The geometry plates will be a little different.
Tilt, and Y axis rotation will certainly be different.
And, the transient response is going to be different, because the
vertical deflection plates are really a lumped transmission line.
The manual says full calibration if you replace a major assembly...
the CRT applies.
That stuff said, you might be able to satisfy your own needs by
doing the CRT calibration, and the rotations.
The pots for vertical gain and centering, and Hx1, Hx10, and H-center
could be done without additional test equipment.
Worth a try... most won't notice the transient response... until
they get to the high frequencies.
The replacement CRT arrived yesterday afternoon, so I promptly sequestered myself out in my unheated shop (in a drafty barn) in 30 degree weather to swap in the new tube.

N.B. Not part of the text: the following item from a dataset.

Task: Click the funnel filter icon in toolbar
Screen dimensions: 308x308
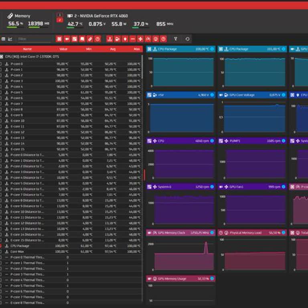Action: [x=175, y=39]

Before I could even think of installing it, I had the very frustrating task of straightening all the bent deflector pins on the neck of the tube, which had been badly bent due to shabby packing for its long trip from Israel. (Who was it on this thread that said something like, every time I order parts from Israel, I've regretted it?) So I spent the first 35 chilly minutes very carefully bending back the bent neck pins. Some of these are fairly stiff and made me cringe as I applied fairly strong mechanical pressure to them to straighten them. I did wear safety glasses and gloves in the event of catastrophic glass failure, all the while praying I would not create a metal-glass leak. Luck was with me, and the only detectable real damage was minor cratering of the glass at the base of the heavier pins.

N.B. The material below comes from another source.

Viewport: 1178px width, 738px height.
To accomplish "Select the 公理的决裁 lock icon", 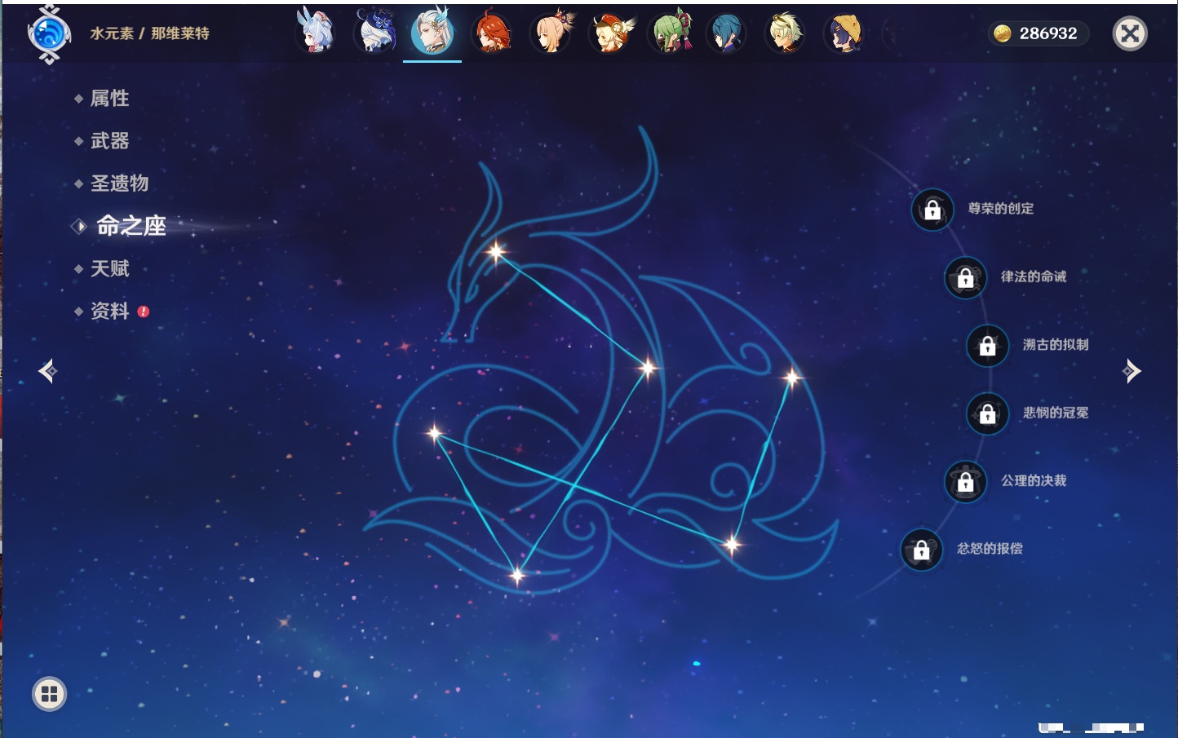I will [x=965, y=482].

So with that accomplished, I slid in the new (used replacement) CRT. Some tips on technique are due here which you won't find in the manual, which I had to learn the hard way: Because of the delicate pins on the neck of the tube, "sliding" the tube into the chassis must be done in a thoughtful and deliberate manner or you risk bending one or more of these pins if they contact the sleeve as it is being inserted. Two ways to mitigate this possibility are, 1) turn the scope onto its right side, so that as the tube travels into the sleeve, the inevitable pull of gravity on the neck of the tube will cause the neck to slide along its =side= where there are no pin connectors, or 2) set the chassis onto its back side and lower the tube into the sleeve from the top using your best Milton Bradly "Operation" game skills to avoid letting the neck pins hit the sides. It's helpful to position the chassis on the edge of the bench such that the back of the CRT sleeve is accessible from the the underside so you can support the tube in its final centimeter or so of descent, since your ability to grasp the front of the tube will be lost as it enters the chassis at the top. This second technique has the added advantage that the four corner support wedges sit nicely in place during the descent, which they aren't so happy to do in the first.
Ok, cutting to the chase! With the new tube mounted and all connectors in place, (with more Milton Bradly maneuvers required for the deflector connections), I fired it up. The new CRT came to life with a beautifully bright and clear display that would happily allow the intensity to go all the way up to full brightness.
Chuck Harris nailed it on the first reply on this thread.
Being that my hands were now quite frozen, (remember, I'm doing all this in a 36 degree barn) I decided to leave the rest of the alignment and intensity calibrations for another day.
Speaking of calibrations, one poster noted that after a CRT replacement a full calibration would be necessary. That doesn't seem quite right to me, but this is where my knowledge turns to conjecture. Obviously I will need to conduct all the CRT related adjustments, but my question for the group is, what other post CRT replacement calibrations are truly and absolutely necessary?